* Task requirements
Answer from the text on AI mock interview analysis below:
(a) What email address is given for Alent Eldho?
(b) Which network does the system use to understand emotions from text-based data?
(c) Which two models are named for facial recognition?

* Text
AI Mock Interview Behavioural Recognition Analyst
Dr.Reshmi B
Dept Of Cse
Ahalia School Of Engineering And Technology
Palakkad
reshmi.b@ahalia.ac.in
Alent Eldho
Dept Of CSE
Ahalia School Of Engineering And Technology
Palakkad
alenteldho123@gmail.com
Dr.Gunasekaran Subramanian
Dept Of CSE
ahalia school of engineering and technology
palakkad
Glorin Jose
Dept Of CSE
Ahalia School Of Engineering And Technology
Palakkad
glorinjose605@gmail.com
Rohit S
Dept Of CSE
Ahalia School Of Engineering And Technology
Palakkad
rohits@gmail.com
Abstract : This proposes a comprehensive framework that integrates a emotion detection , facial recognition, and AI-driven mock interview analysis based on the deep learning techniques. The system utilizes Semantic-Emotion Neural Networks (SENN) to understand emotions from text-based data, YOLO and ArcFace for accurate facial recognition, and a combination of Convolutional Neural Networks (CNN) and Natural Language Processing (NLP) to analyze interview answers. Through the incorporation of these advanced models, the presented system attains improved accuracy and real-time performance in various applications.

* Study material
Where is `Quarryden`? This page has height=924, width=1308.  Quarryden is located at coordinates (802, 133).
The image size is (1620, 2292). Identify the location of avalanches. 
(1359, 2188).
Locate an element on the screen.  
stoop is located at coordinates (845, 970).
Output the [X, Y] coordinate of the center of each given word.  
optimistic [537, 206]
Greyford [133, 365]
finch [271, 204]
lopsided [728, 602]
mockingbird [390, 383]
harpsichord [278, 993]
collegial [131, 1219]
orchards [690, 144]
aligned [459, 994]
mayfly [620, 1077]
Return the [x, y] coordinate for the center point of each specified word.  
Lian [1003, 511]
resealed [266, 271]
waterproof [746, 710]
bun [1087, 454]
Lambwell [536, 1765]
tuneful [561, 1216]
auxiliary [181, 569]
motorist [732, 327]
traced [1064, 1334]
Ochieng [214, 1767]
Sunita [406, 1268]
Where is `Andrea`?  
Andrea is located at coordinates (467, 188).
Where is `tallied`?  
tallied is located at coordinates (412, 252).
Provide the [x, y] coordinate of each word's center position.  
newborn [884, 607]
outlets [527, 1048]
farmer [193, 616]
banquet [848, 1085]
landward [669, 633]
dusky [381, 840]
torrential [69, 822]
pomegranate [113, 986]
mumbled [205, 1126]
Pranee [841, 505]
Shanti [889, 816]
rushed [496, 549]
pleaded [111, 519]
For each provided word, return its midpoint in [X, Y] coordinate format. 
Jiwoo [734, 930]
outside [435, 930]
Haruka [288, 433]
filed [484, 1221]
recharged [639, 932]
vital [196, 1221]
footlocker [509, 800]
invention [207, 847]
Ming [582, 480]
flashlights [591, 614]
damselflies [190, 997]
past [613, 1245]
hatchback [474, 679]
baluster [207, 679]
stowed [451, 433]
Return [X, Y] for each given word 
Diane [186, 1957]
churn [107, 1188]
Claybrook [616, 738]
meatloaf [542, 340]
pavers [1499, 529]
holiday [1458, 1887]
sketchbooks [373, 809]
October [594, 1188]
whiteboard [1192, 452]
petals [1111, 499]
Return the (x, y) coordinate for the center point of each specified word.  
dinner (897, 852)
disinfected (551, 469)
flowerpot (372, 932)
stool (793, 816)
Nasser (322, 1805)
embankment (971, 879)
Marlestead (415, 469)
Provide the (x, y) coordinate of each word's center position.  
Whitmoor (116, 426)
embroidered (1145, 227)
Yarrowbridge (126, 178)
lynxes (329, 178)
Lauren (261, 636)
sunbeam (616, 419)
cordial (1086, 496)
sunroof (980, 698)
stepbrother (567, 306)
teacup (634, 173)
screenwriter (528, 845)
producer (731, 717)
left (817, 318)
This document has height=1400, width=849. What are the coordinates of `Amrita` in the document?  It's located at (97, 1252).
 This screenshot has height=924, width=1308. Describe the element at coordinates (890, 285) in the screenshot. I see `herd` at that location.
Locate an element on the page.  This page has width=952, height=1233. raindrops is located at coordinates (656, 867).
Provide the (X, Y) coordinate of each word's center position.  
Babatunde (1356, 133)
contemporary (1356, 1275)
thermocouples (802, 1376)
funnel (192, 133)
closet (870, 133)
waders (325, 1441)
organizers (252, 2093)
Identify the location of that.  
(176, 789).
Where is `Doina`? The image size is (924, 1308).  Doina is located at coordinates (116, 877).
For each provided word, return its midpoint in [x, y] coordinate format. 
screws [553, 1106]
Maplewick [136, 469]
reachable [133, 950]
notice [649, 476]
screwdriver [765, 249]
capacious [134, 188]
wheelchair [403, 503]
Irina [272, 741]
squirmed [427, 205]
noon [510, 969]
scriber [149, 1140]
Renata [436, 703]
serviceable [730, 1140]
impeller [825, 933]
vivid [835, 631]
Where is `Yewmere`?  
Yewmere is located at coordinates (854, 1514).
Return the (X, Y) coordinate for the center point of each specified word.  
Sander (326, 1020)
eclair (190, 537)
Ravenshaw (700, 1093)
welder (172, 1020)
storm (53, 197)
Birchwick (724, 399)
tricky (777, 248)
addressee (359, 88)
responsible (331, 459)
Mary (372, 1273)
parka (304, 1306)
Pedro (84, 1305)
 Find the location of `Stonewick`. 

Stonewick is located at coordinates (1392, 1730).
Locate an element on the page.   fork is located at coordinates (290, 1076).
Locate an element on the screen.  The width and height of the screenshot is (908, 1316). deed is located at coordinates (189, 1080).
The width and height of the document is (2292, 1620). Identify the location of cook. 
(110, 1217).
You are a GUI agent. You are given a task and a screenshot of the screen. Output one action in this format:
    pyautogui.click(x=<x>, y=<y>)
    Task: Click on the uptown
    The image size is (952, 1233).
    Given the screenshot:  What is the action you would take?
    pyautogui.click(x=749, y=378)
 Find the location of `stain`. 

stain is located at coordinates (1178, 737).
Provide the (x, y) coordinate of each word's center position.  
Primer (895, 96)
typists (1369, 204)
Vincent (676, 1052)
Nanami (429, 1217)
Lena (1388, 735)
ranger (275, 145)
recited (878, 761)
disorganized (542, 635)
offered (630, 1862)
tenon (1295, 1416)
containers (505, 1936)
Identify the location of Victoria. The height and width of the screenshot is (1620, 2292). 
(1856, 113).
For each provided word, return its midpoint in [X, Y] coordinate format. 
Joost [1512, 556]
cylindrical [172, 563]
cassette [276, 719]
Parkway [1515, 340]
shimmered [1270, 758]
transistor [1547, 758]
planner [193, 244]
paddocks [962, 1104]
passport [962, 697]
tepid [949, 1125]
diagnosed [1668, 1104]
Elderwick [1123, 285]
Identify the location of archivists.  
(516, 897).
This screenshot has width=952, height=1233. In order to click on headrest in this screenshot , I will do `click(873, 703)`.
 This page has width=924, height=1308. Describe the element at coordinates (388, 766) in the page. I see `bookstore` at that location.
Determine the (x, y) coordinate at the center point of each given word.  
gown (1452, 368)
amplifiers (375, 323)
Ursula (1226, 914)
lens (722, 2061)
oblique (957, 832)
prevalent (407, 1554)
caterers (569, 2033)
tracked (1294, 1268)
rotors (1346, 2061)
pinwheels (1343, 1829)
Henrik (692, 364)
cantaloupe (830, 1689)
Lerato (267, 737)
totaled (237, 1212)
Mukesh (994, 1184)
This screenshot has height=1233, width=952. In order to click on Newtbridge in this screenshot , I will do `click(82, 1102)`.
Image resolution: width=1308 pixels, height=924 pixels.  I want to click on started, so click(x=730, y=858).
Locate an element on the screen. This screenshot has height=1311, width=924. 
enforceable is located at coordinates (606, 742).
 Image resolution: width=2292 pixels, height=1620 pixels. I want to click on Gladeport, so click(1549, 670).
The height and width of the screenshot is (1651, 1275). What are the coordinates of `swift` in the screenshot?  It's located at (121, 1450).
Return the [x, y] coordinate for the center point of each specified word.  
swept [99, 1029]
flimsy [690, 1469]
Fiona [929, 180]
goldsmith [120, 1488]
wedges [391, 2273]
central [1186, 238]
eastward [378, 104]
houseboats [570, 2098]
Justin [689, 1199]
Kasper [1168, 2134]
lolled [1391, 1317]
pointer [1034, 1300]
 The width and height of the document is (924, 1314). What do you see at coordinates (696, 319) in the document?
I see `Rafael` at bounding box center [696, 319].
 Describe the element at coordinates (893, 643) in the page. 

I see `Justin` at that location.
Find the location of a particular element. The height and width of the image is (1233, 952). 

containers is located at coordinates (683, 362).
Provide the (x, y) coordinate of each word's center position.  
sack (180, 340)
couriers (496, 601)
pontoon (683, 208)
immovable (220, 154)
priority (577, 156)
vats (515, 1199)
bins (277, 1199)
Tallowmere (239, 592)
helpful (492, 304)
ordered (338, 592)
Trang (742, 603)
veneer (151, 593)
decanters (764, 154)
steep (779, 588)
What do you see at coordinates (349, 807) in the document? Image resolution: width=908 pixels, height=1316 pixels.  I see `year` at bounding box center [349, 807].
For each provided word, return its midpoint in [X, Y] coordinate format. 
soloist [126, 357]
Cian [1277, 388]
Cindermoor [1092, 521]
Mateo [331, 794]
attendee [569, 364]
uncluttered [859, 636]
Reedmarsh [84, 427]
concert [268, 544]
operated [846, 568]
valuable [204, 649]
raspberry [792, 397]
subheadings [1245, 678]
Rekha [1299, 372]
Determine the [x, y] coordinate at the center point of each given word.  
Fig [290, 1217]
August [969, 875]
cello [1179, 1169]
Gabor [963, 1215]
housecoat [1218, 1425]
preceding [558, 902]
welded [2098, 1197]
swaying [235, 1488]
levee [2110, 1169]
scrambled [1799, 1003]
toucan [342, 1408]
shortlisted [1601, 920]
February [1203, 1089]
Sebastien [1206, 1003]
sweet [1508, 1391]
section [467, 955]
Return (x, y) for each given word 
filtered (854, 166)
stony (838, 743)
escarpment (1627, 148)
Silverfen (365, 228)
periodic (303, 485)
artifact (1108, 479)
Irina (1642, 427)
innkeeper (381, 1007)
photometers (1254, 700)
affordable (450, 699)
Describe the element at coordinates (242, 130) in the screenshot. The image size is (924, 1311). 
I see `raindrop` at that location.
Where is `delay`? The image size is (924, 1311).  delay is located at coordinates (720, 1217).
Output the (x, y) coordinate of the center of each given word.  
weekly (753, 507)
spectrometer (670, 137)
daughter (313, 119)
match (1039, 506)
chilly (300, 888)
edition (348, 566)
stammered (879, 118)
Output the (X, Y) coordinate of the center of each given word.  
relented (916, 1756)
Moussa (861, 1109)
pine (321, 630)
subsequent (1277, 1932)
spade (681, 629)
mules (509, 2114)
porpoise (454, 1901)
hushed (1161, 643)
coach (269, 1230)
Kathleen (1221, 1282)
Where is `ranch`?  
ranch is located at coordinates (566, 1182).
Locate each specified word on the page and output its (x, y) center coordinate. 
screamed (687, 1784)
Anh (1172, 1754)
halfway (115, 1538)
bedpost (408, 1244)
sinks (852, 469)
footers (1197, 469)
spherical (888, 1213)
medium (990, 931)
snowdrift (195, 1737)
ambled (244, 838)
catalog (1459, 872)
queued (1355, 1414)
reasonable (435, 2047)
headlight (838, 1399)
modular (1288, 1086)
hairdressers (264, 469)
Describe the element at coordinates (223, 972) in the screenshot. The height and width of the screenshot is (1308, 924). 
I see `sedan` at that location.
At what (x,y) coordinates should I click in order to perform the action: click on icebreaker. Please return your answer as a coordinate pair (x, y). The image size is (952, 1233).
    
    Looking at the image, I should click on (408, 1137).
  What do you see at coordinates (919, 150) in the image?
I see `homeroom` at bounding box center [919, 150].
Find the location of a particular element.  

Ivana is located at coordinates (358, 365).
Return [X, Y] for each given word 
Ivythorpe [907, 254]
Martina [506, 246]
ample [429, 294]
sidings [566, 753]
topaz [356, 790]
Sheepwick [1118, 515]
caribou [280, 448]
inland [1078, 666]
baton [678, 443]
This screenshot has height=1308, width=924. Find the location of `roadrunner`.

* Answer box
(a) alenteldho123@gmail.com
(b) Semantic-Emotion Neural Networks (SENN)
(c) YOLO and ArcFace